- Directive 1:
Answer these questions about the forum thread on turkey season:
(a) Which company makes the new calls Bowhunter500 is getting from a coach's sponsor?
(b) What place did country girl take in the women's division?
(c) How many arrows a week does master hunter report shooting?
- Directive 2: Transcribe part of the forum thread on turkey season word for word, starting at the words "Nothing much, me" and ending after the words "wings for 'em.".

- Source excerpt:
** Begin **
# Wow!



## Bowhunter500 (Mar 23, 2007)

Hey guys.. i havent been on here for quite some time. Been involved with a lot of trap shoots and whatnot.. Hows everyone doin? Gettin ready for turkey season or some may be already enjoyin turkey season?


----------



## 2wyoming (Sep 5, 2007)

Good to have you back.

Im getting very excited for Turkey Season....Its about a month away from now..

And also, all the Outdoor shoots start soon!


----------



## armyboy (Jul 10, 2007)

hunting season is in 2 weeks and i am pumped! glad to see you back!:wink:


----------



## hstubblefield (Feb 16, 2008)

yeah i am getting ready for it starts next week going to miss first day for shooting asa in paris


----------



## tylerolsen12 (Feb 8, 2007)

man glad to have you back i thought you were gone for good im just getting ready for 3d shoots and stuff this summer i havent decided if i am going to buy a left over turkey tag yet i might not be able to hunt do to othere but we will see


----------



## CA_Rcher12 (Oct 28, 2004)

Nothing much, me AND my archery buddies all missed this year's spring turkey season...There's no fall season in our area which obviously sucks.

Maybe next spring, when I have a better schedule.  I was kinda looking forward to this year's though...Oh well.


----------



## kegan (Aug 28, 2006)

Good to have ya back man! I think any of us who hunt are in some way looking forward to it. Me, I'd just like anyone round town who gets a bird to let me pluck the wings for 'em.


----------



## toyatacoma (Nov 17, 2007)

ya i am getting excited for gobbler season this is my firsttime for turkey seemslike lotsof fun


----------



## Bowhunter500 (Mar 23, 2007)

Glad to be back guys! 

Im also gettin pumped for turkey season. Gettin new calls from my coaches sponsor 'Quaker Boy Calls' and just messin around with them. Its gettin really good out here.. Gobblin everywhere now! Its gunna be a good season!


----------



## country girl (Dec 27, 2006)

Hay, im defentaly getting ready for turkey season. My tags in one month. Today we shot our first ourdoor tournment. Still with snow on the ground. lol But i shot really good considering i havnt had the chance to practice much. I took first in womens divison, but there wasnt alot of compititon in my class. I bet my dad, lol so thats a good not. lol Glad to have you back and i havent been on in a long time so im glad to be able to post somthing. lol


----------



## kaibab-hunter74 (Dec 11, 2006)

welcome back! :darkbeer:


----------



## No.1 Hoyt (Mar 11, 2007)

hey welcome back
how are those trap shoots. i love trap shooting.

Have you ever been to edyville or cedar rapids? my brother could get job if he wanted in one of those places


----------



## master hunter (Oct 9, 2007)

glad to hav u bak!!

i hav been shootin 300-400 arrows a week, been goin to most of the 3d and indoor shoot in my area, cant wait for turkey season and trap.


----------
** End **
Extracted records
** Begin **
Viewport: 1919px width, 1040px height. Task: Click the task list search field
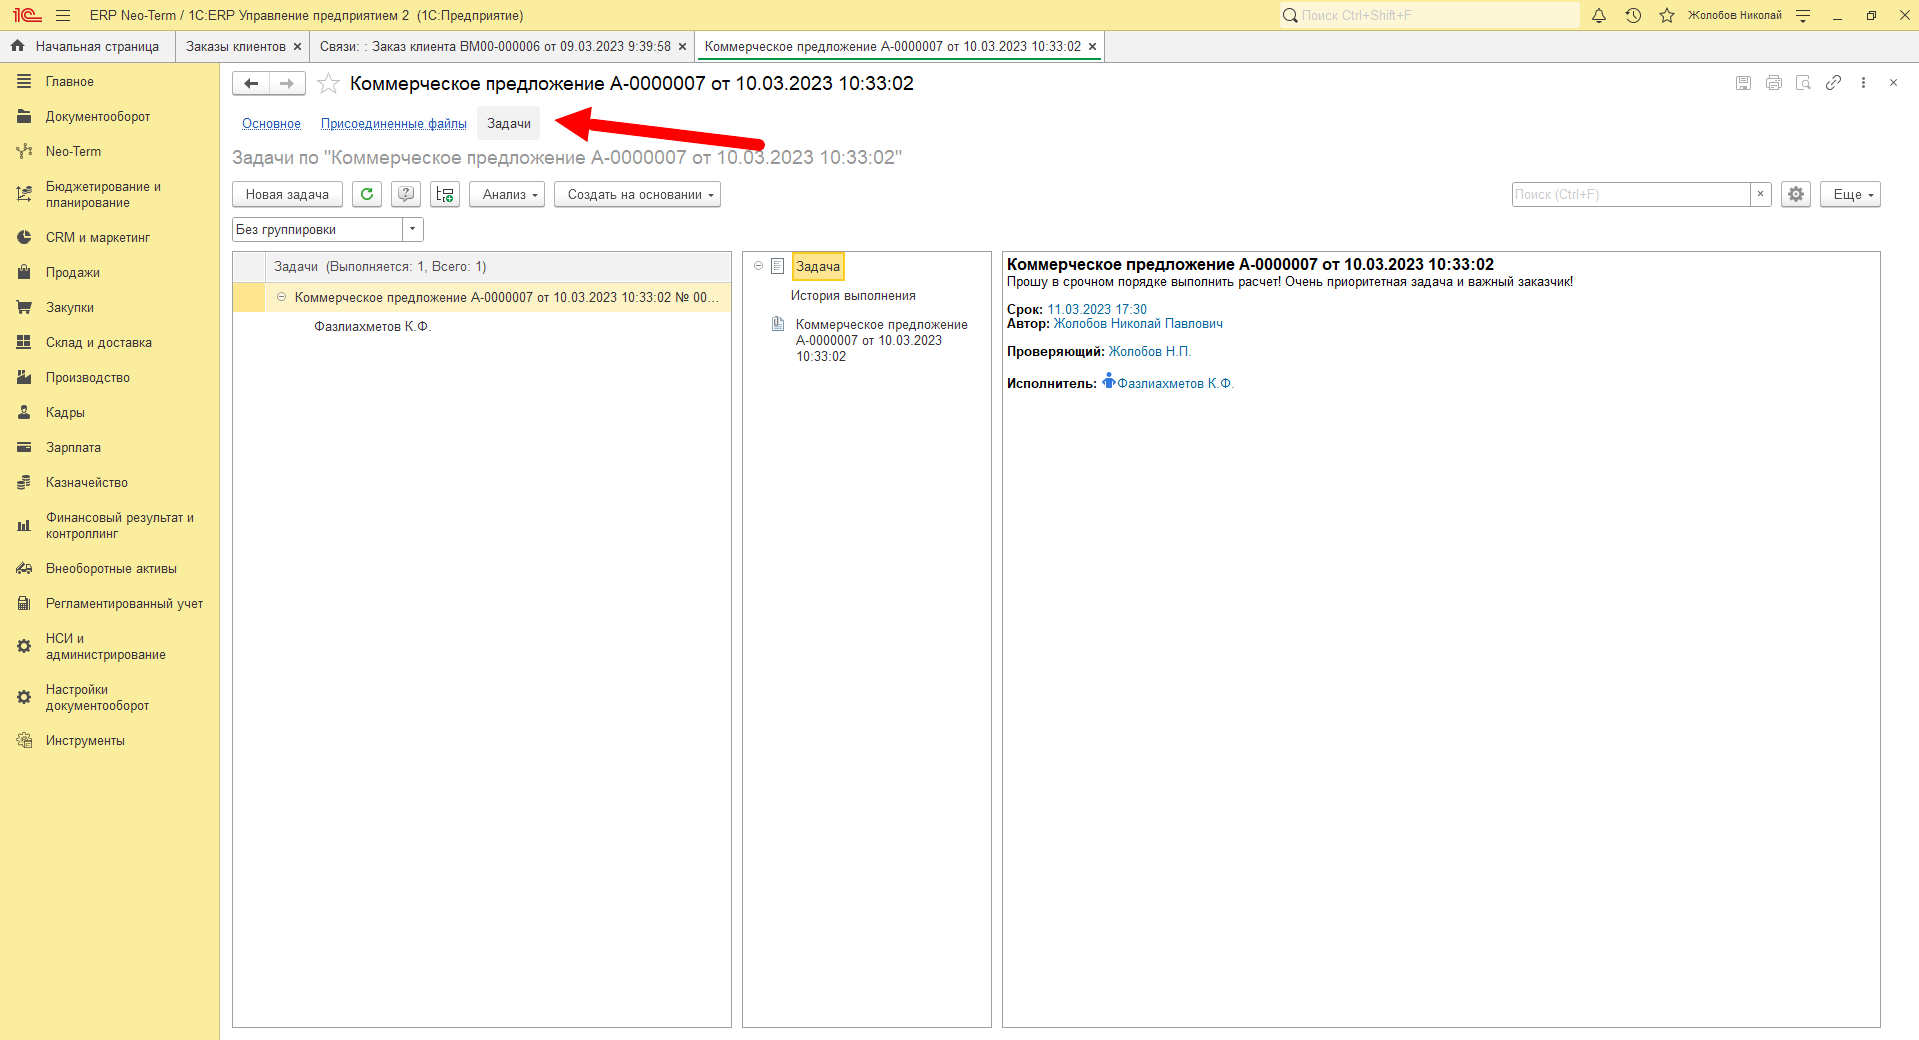(x=1631, y=194)
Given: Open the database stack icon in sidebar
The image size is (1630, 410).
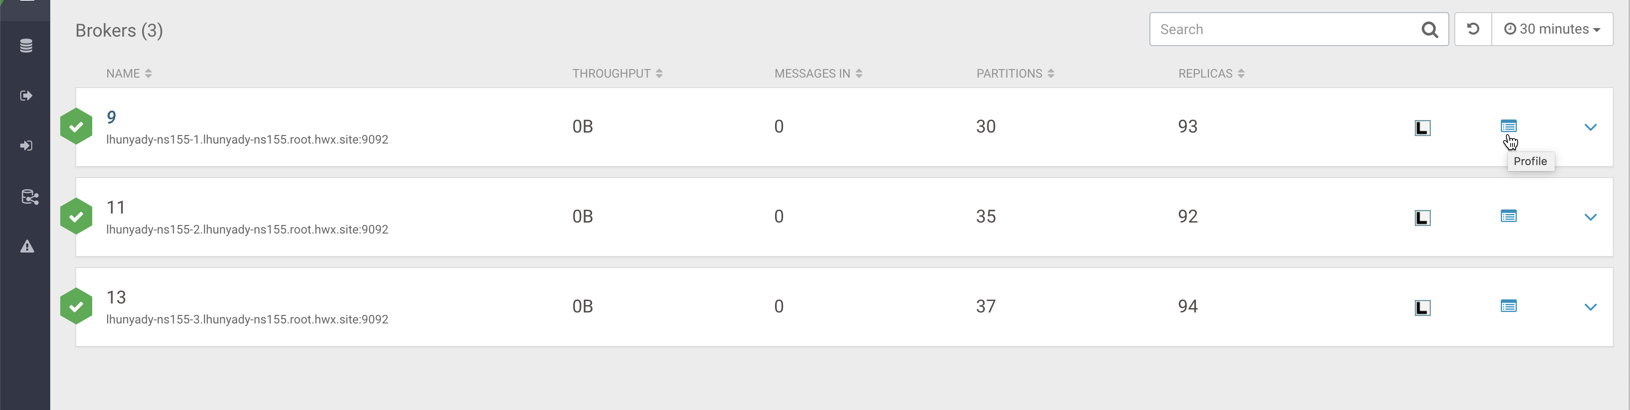Looking at the screenshot, I should point(26,46).
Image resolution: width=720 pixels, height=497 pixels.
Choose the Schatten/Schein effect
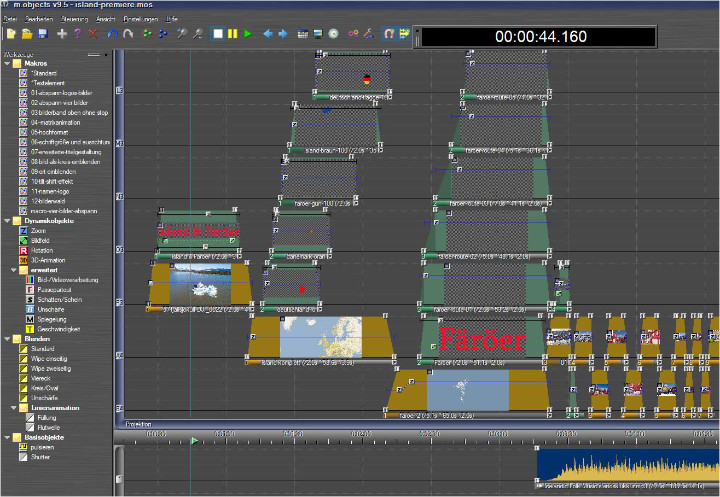(55, 299)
** End **
- Written response 1:
(a) Quaker Boy Calls
(b) First
(c) 300-400

- Written response 2:
Nothing much, me AND my archery buddies all missed this year's spring turkey season...There's no fall season in our area which obviously sucks.

Maybe next spring, when I have a better schedule.  I was kinda looking forward to this year's though...Oh well.


----------



## kegan (Aug 28, 2006)

Good to have ya back man! I think any of us who hunt are in some way looking forward to it. Me, I'd just like anyone round town who gets a bird to let me pluck the wings for 'em.